CHALLENGE:
Rewrite the part of the items that opens with the line containing "Task: Pick the Rectangle shape tool" and closes with the line containing "click(1213, 40)", requests included, and shift every coordinate in the answers by -25. Leave the pictures out of your answer.

TASK MATERIAL:
_____

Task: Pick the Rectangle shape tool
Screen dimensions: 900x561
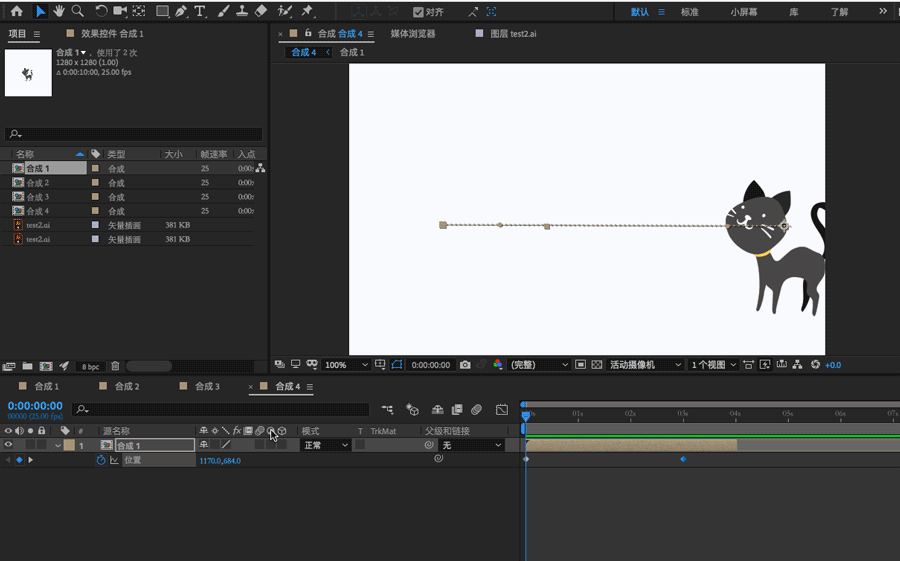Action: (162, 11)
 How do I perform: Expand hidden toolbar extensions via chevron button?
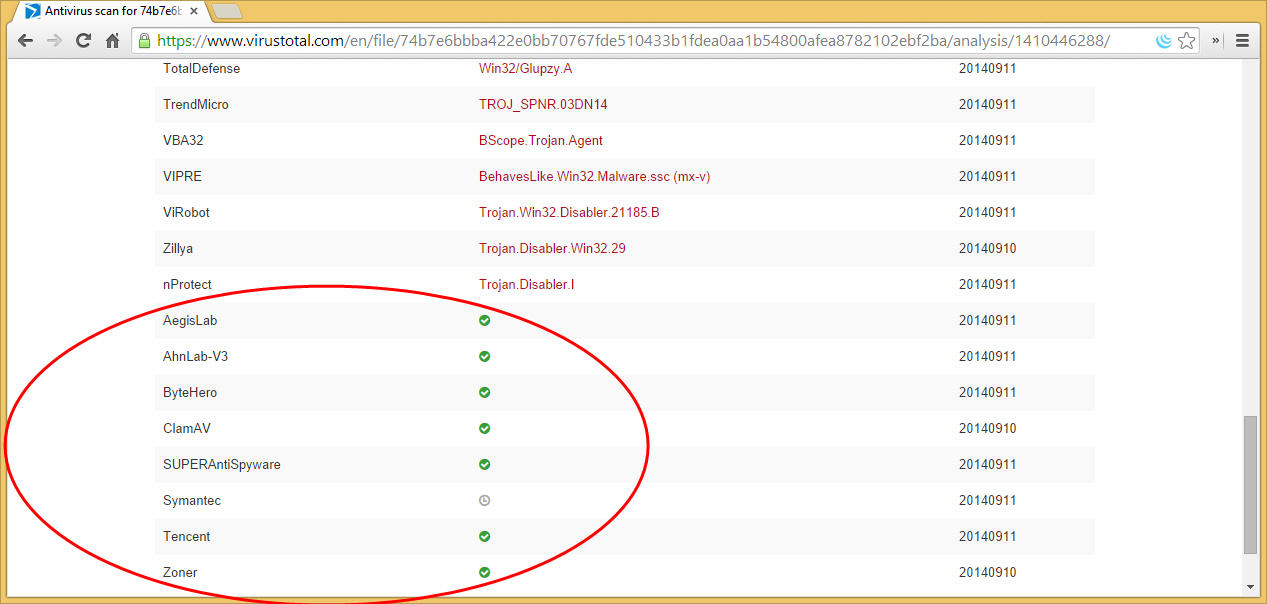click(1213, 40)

_____

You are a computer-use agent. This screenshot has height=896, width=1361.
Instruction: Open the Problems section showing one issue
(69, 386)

_____

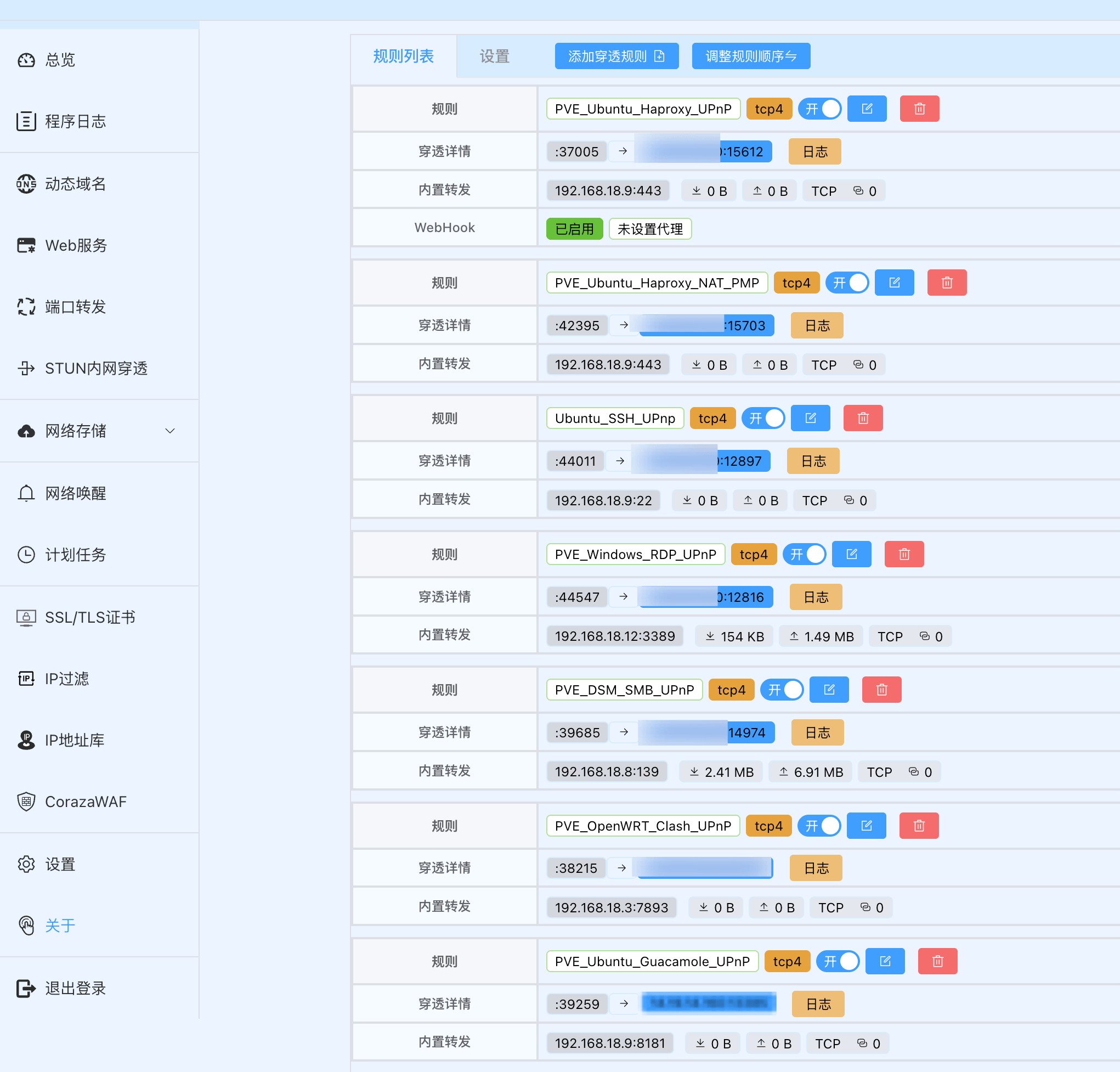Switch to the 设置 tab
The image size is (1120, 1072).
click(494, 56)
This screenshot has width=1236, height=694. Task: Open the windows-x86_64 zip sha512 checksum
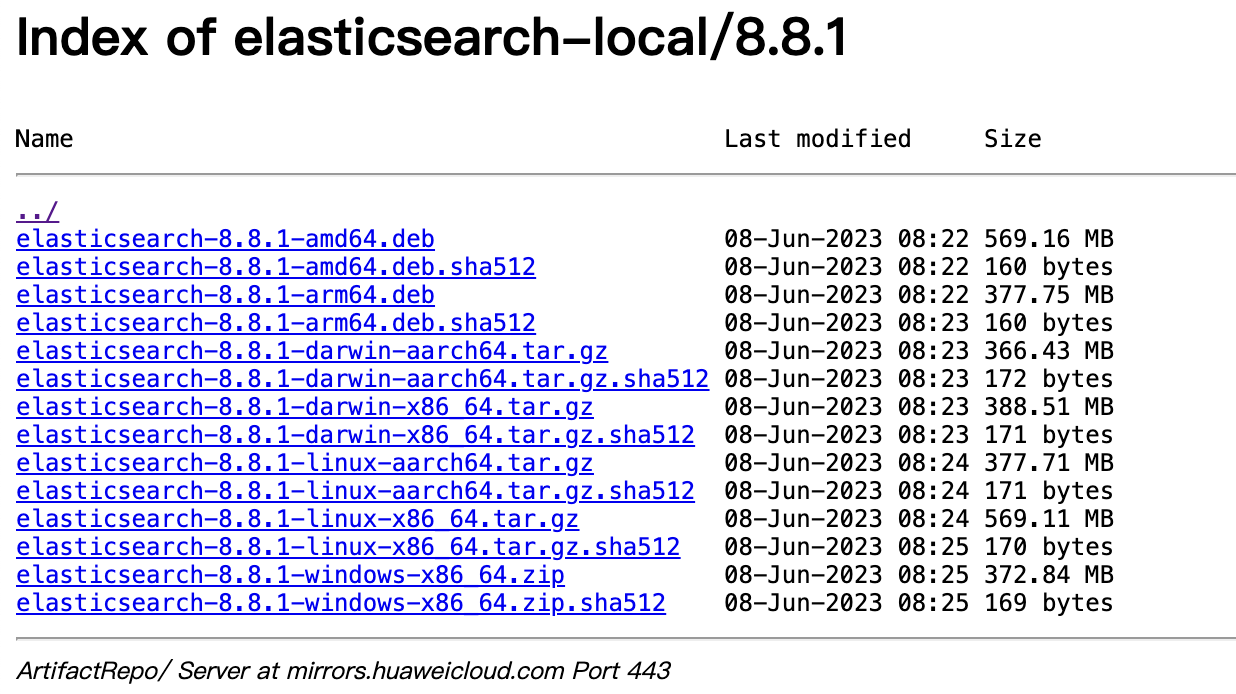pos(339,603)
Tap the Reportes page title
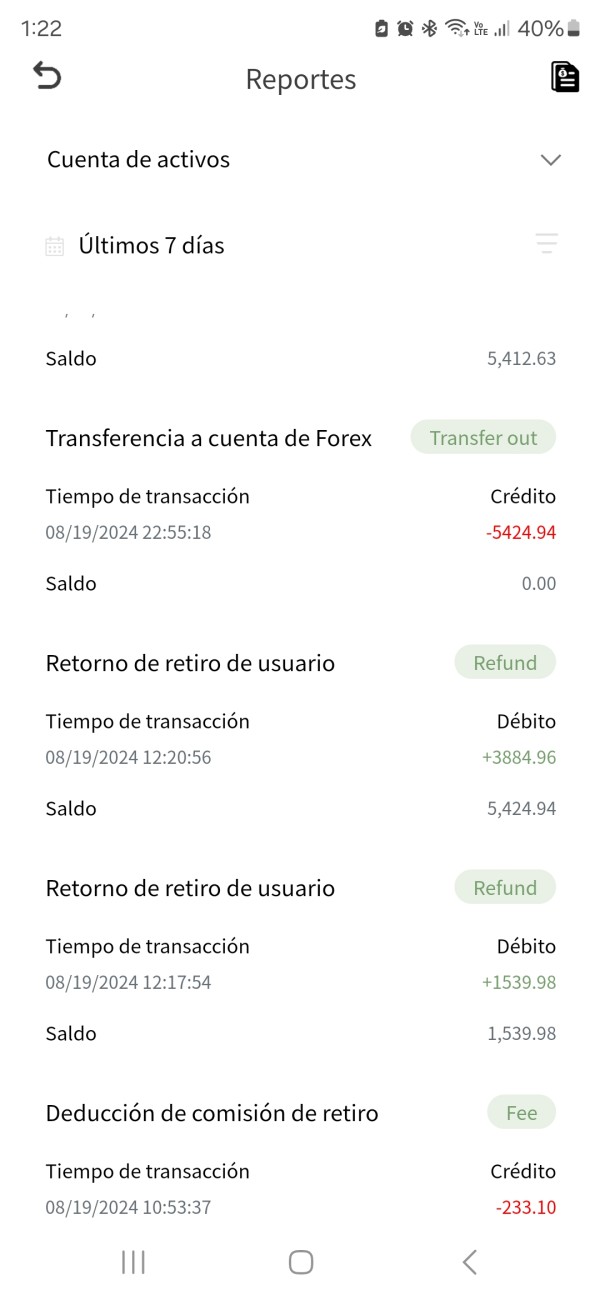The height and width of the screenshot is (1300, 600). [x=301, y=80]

_____

WRITTEN RESPONSE:
Task: Pick the Rectangle shape tool
Screen dimensions: 900x561
Action: (137, -14)
 How do I perform: Expand hidden toolbar extensions via chevron button?
click(1188, 15)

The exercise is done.